◆ Requirement ◆
Write out the data below exactly, beginning with the first line and ending once the line that has "Click Login in" is written.

◆ Study material ◆

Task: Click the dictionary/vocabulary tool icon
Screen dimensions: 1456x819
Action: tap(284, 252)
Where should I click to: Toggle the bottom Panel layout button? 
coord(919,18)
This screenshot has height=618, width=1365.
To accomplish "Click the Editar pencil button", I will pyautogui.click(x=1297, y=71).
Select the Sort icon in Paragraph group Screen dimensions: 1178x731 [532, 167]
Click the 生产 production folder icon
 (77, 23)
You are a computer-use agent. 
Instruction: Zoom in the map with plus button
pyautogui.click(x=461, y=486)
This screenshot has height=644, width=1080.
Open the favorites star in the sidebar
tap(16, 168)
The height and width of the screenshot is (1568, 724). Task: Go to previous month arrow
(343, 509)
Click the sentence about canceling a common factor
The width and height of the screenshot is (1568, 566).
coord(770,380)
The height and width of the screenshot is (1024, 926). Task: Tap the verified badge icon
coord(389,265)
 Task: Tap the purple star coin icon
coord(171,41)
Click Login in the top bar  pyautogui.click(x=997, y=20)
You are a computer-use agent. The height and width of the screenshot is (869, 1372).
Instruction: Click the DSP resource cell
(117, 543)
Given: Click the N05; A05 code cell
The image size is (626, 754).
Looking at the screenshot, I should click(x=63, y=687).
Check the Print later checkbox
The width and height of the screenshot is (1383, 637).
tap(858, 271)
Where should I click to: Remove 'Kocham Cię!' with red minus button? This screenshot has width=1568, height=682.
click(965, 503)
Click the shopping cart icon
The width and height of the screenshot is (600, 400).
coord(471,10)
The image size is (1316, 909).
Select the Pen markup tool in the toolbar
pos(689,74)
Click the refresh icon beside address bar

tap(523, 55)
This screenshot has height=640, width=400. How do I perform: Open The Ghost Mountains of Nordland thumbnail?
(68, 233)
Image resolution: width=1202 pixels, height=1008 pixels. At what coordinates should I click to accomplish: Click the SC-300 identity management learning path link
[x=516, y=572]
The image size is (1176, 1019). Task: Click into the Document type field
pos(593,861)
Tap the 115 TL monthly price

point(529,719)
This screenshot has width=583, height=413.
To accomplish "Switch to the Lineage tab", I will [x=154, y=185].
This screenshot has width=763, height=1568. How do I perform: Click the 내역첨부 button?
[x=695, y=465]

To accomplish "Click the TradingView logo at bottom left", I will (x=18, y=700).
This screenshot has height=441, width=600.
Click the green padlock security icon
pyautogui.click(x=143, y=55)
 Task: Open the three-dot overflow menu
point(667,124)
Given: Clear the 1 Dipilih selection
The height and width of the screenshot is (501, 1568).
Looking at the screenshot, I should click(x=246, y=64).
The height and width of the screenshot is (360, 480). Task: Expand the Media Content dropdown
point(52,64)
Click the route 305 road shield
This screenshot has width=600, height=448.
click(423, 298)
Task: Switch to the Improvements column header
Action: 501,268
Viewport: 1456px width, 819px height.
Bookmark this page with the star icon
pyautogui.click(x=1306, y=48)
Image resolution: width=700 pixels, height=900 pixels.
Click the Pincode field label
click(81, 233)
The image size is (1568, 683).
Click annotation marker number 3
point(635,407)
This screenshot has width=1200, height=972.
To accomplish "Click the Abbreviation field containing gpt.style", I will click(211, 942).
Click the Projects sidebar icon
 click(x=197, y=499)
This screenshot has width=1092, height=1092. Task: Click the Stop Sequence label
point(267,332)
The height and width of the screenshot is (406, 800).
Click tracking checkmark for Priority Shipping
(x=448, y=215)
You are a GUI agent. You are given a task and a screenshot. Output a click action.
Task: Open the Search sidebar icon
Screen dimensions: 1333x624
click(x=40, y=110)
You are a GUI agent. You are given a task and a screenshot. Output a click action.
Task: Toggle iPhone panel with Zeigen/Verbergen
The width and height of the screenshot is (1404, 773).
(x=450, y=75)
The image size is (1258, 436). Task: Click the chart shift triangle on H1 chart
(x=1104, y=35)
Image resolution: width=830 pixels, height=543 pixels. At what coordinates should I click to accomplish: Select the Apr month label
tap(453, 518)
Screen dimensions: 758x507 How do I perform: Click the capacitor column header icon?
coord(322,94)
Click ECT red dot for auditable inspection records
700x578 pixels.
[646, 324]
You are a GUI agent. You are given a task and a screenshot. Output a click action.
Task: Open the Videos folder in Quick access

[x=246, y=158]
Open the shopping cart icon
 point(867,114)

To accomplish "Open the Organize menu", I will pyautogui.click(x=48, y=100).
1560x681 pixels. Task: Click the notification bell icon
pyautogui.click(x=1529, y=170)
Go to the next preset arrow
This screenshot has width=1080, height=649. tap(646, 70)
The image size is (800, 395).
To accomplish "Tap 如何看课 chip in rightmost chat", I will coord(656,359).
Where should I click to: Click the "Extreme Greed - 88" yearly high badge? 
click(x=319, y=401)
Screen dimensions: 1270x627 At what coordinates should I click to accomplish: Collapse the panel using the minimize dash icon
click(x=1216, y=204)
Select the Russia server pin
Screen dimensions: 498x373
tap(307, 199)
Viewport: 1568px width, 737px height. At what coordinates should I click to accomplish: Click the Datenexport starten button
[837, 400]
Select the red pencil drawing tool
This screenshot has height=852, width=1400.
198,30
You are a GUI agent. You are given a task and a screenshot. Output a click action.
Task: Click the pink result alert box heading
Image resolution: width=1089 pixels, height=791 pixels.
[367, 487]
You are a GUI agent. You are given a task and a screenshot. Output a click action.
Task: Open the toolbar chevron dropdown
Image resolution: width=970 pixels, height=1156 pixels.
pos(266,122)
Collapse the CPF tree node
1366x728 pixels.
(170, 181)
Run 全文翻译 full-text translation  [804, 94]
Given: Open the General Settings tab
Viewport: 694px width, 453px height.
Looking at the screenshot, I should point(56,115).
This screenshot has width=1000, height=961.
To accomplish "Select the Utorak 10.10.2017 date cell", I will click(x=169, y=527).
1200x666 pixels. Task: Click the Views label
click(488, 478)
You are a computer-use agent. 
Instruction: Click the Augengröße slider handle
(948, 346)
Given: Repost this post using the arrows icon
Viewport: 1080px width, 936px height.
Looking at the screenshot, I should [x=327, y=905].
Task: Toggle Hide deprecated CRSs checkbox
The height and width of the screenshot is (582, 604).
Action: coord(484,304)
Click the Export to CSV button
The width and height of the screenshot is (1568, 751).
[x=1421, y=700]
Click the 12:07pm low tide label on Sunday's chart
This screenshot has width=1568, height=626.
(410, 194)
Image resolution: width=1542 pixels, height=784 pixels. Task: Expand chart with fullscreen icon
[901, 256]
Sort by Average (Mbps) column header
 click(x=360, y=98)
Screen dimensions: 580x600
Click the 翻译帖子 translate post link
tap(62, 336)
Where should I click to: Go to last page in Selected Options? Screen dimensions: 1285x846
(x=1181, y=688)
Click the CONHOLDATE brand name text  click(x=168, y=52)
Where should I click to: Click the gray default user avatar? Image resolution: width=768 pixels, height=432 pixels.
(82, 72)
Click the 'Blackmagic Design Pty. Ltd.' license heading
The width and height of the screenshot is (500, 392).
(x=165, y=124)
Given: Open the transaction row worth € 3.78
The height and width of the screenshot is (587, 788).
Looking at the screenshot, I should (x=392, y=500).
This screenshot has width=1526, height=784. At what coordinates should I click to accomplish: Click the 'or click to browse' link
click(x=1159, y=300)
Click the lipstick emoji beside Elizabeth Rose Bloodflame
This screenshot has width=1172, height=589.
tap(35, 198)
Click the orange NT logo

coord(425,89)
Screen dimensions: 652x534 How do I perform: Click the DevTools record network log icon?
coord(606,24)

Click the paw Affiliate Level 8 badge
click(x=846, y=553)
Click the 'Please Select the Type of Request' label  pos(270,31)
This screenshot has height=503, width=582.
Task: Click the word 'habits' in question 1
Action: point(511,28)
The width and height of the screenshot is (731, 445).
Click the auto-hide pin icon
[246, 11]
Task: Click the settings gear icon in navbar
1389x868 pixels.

◆ Result below ◆
Task: Click the dictionary/vocabulary tool icon
Screen dimensions: 1456x819
Action: tap(284, 252)
Where should I click to: Toggle the bottom Panel layout button? 
coord(919,18)
This screenshot has height=618, width=1365.
To accomplish "Click the Editar pencil button", I will pyautogui.click(x=1297, y=71).
Select the Sort icon in Paragraph group Screen dimensions: 1178x731 [532, 167]
Click the 生产 production folder icon
 (77, 23)
You are a computer-use agent. 
Instruction: Zoom in the map with plus button
pyautogui.click(x=461, y=486)
This screenshot has height=644, width=1080.
Open the favorites star in the sidebar
tap(16, 168)
The height and width of the screenshot is (1568, 724). Task: Go to previous month arrow
(343, 509)
Click the sentence about canceling a common factor
The width and height of the screenshot is (1568, 566).
coord(770,380)
The height and width of the screenshot is (1024, 926). Task: Tap the verified badge icon
coord(389,265)
 Task: Tap the purple star coin icon
coord(171,41)
Click Login in the top bar  pyautogui.click(x=997, y=20)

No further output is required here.